Dopo la serata di disordini avvenuta a Bologna, a margine della piazza convocata dal sindaco Matteo Lepore per la morte di Abderrahim Fakir, in cui sono rimasti feriti ben 64 agenti, ora gli scontri di Chiomonte aggiungono altri due coinvolti e momentaneamente fuori servizio. Nel campo di battiglia torinese, è comparsa anche una scritta con riferimento al 42enne deceduto al Pilastro durante un fermo di polizia: “Sbirro brucia, Fakir vendicato”, seguito da una ‘a’ anarchica. Una frase cruenta, ma in linea con ciò che, nella guerriglia di lunedì, è stato vergato sui muri del centro storico di Bologna. 

La rabbia dei sindacati

Insorgono i sindacati di polizia, a partire dal Coisp: “È vergognoso che chi opera per garantire la legalità e la sicurezza collettiva debba essere esposto a simili attacchi da parte dei soliti nemici delle divise", dichiara il segretario provinciale Leo Pesce.

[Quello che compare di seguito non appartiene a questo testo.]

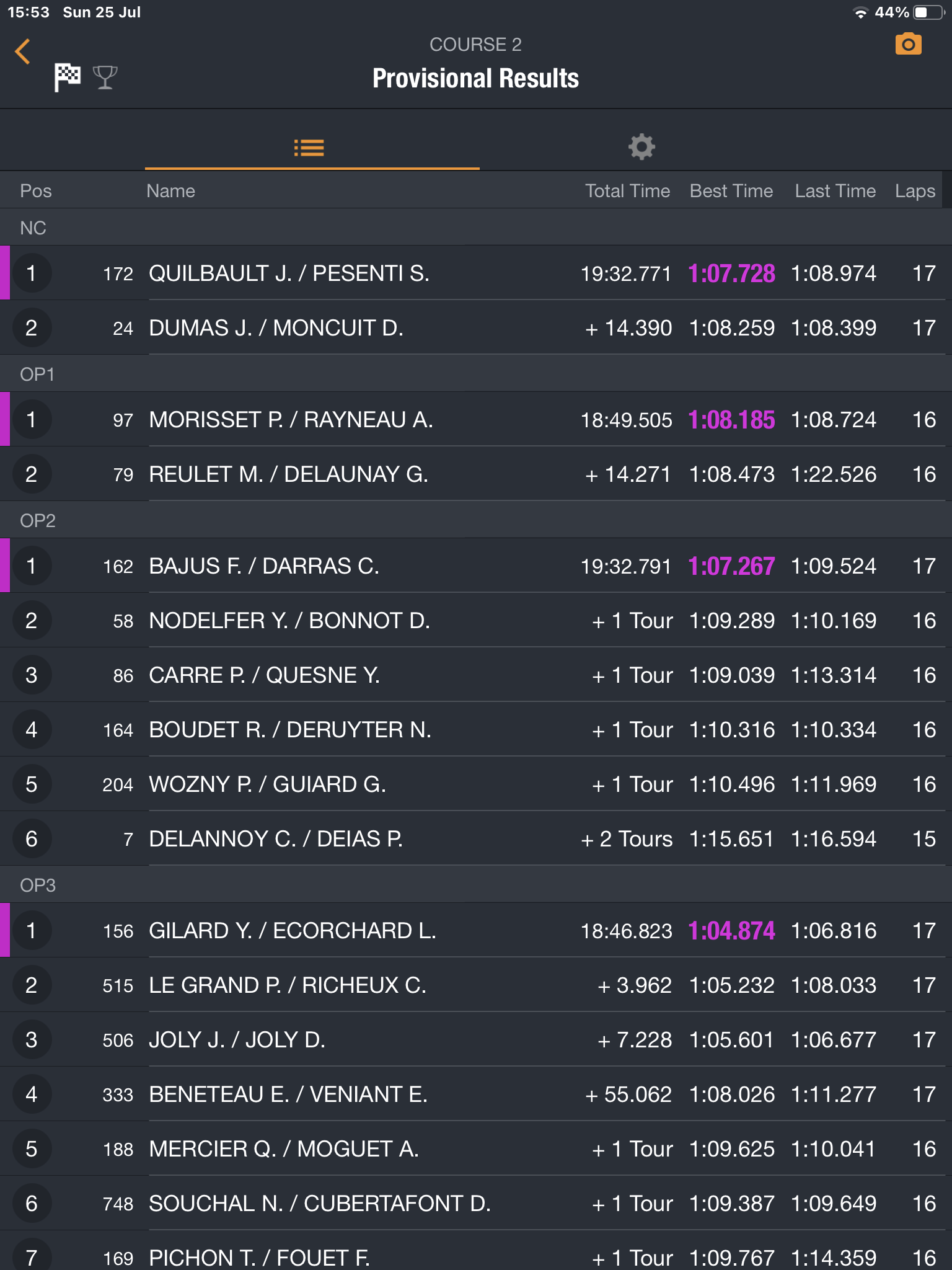Collapse the NC category section header
Screen dimensions: 952x1270
33,228
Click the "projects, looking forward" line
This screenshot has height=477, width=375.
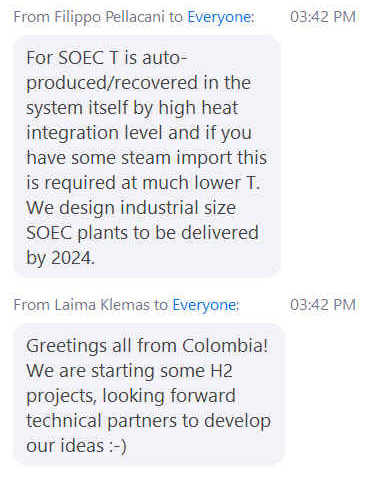tap(131, 396)
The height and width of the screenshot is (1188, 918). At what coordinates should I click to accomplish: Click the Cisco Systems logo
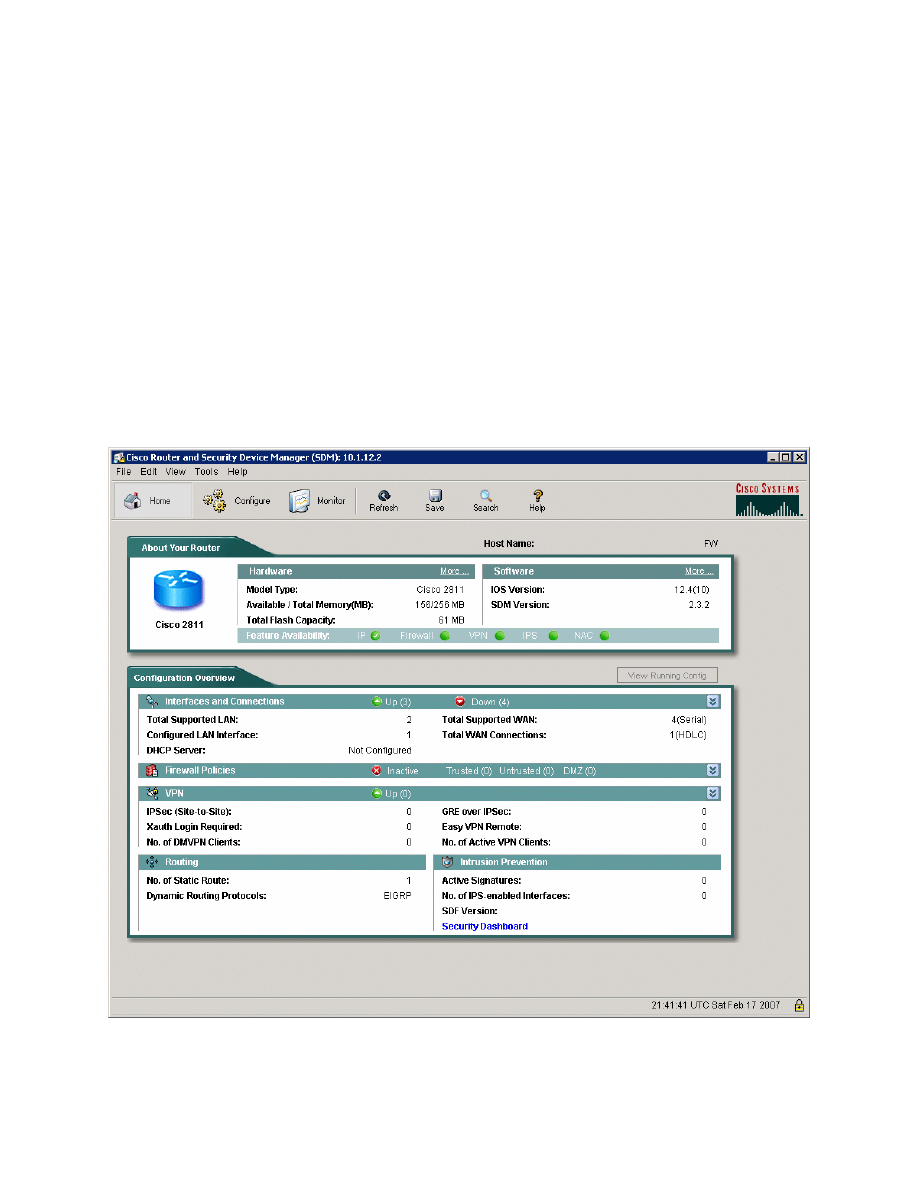tap(767, 499)
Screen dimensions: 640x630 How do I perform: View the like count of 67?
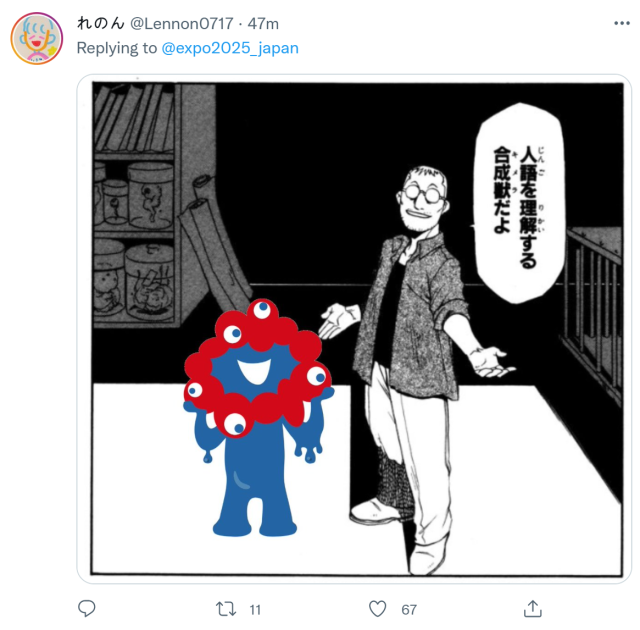pos(409,610)
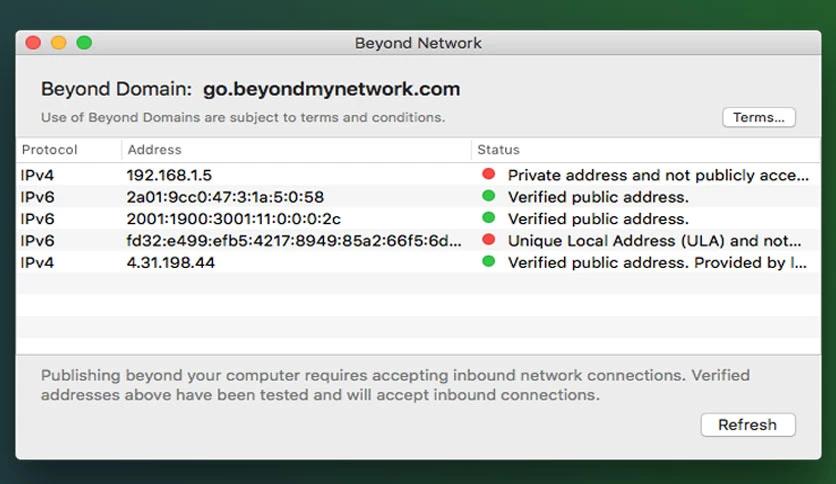
Task: Select the IPv4 192.168.1.5 row
Action: (x=418, y=175)
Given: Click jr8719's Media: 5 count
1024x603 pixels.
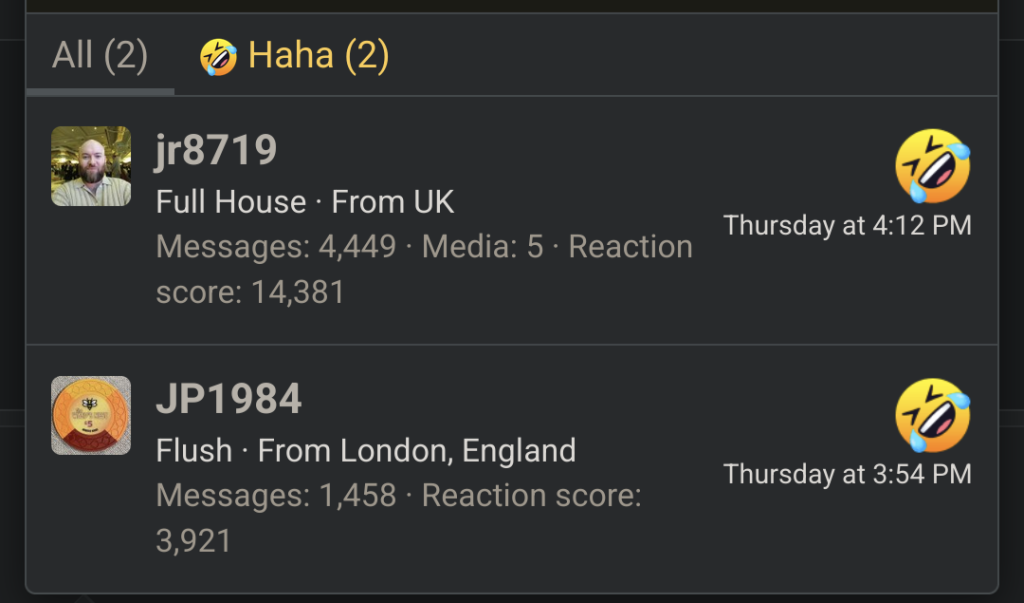Looking at the screenshot, I should pyautogui.click(x=483, y=247).
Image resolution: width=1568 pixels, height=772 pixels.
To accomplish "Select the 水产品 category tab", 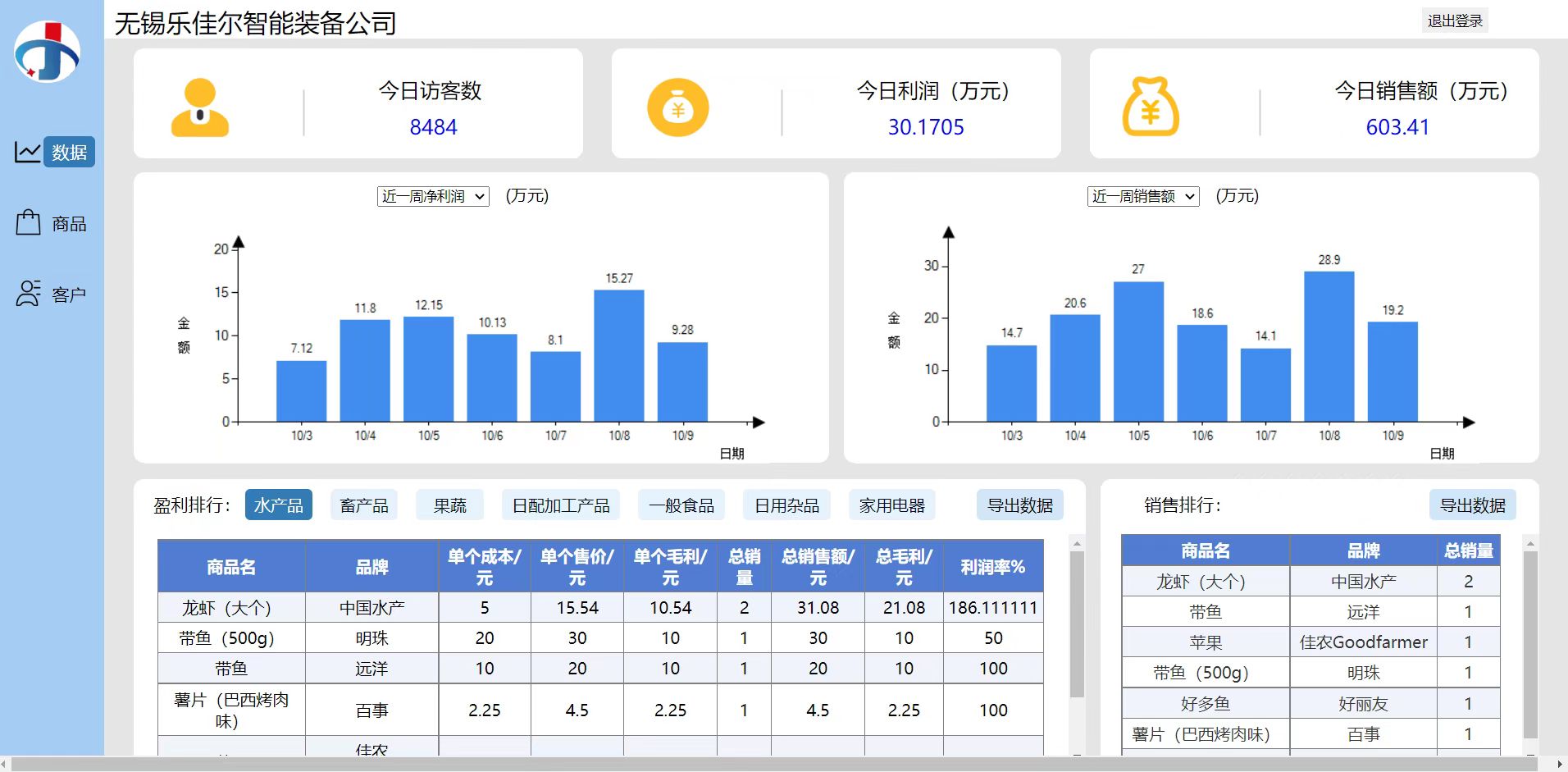I will coord(278,505).
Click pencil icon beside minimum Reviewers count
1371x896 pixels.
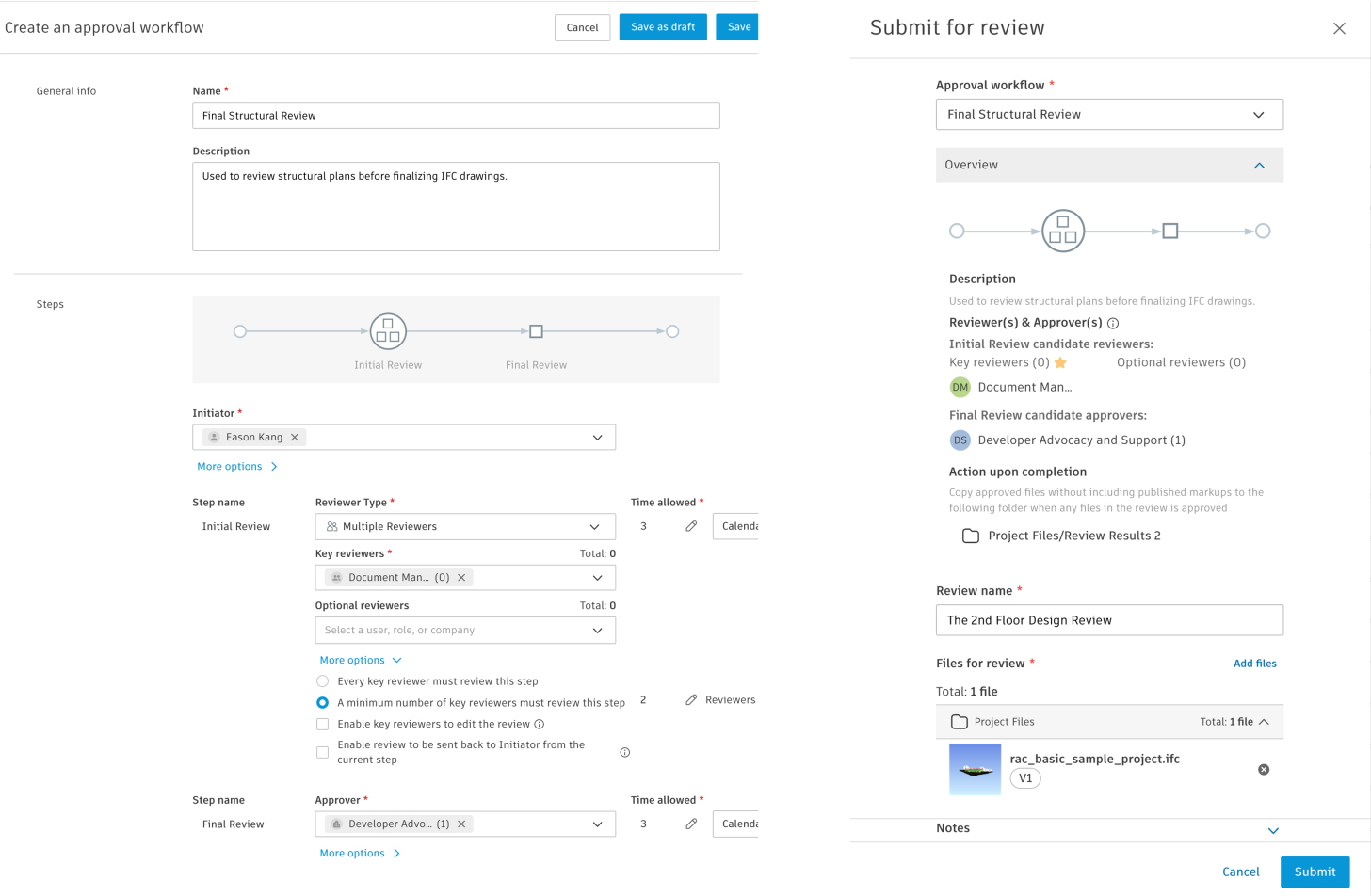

Per il Siulp, con il segretario Pasquale Palma, “ogni aggressione nei confronti delle forze dell’ordine è un’aggressione allo Stato e ai valori democratici che esse sono chiamate a difendere ogni giorno. I colleghi hanno operato con professionalità e rispetto delle regole d’ingaggio, riuscendo a contenere la frangia violenta”. Interviene anche il Sap, con il segretario generale Stefano Paoloni: “Non si può parlare di "dissenso" di fronte ad aggressioni premeditate e all'uso di armi improvvisate contro donne e uomini in divisa. Chiediamo fermezza e tutela concreta per chi mette a rischio la propria vita per garantire la sicurezza di tutti”.

“La cattiveria e la violenza messe in campo contro polizia senza precedenti”

Duro il commento anche di Fsp Polizia Bologna, con il segretario generale Oscar Regnaud Carcas e il vicesegretario e referente del Reparto mobile Matteo Di Vincenzo: “La cattiveria e la violenza messe in campo contro polizia e contro e forze dell’ordine non hanno precedenti. E ancora più grave è il clima di delegittimazione che troppo spesso accompagna questi attacchi. Non possiamo e non dobbiamo aspettare che ci scappi il morto per comprendere la gravità di ciò che sta accadendo”.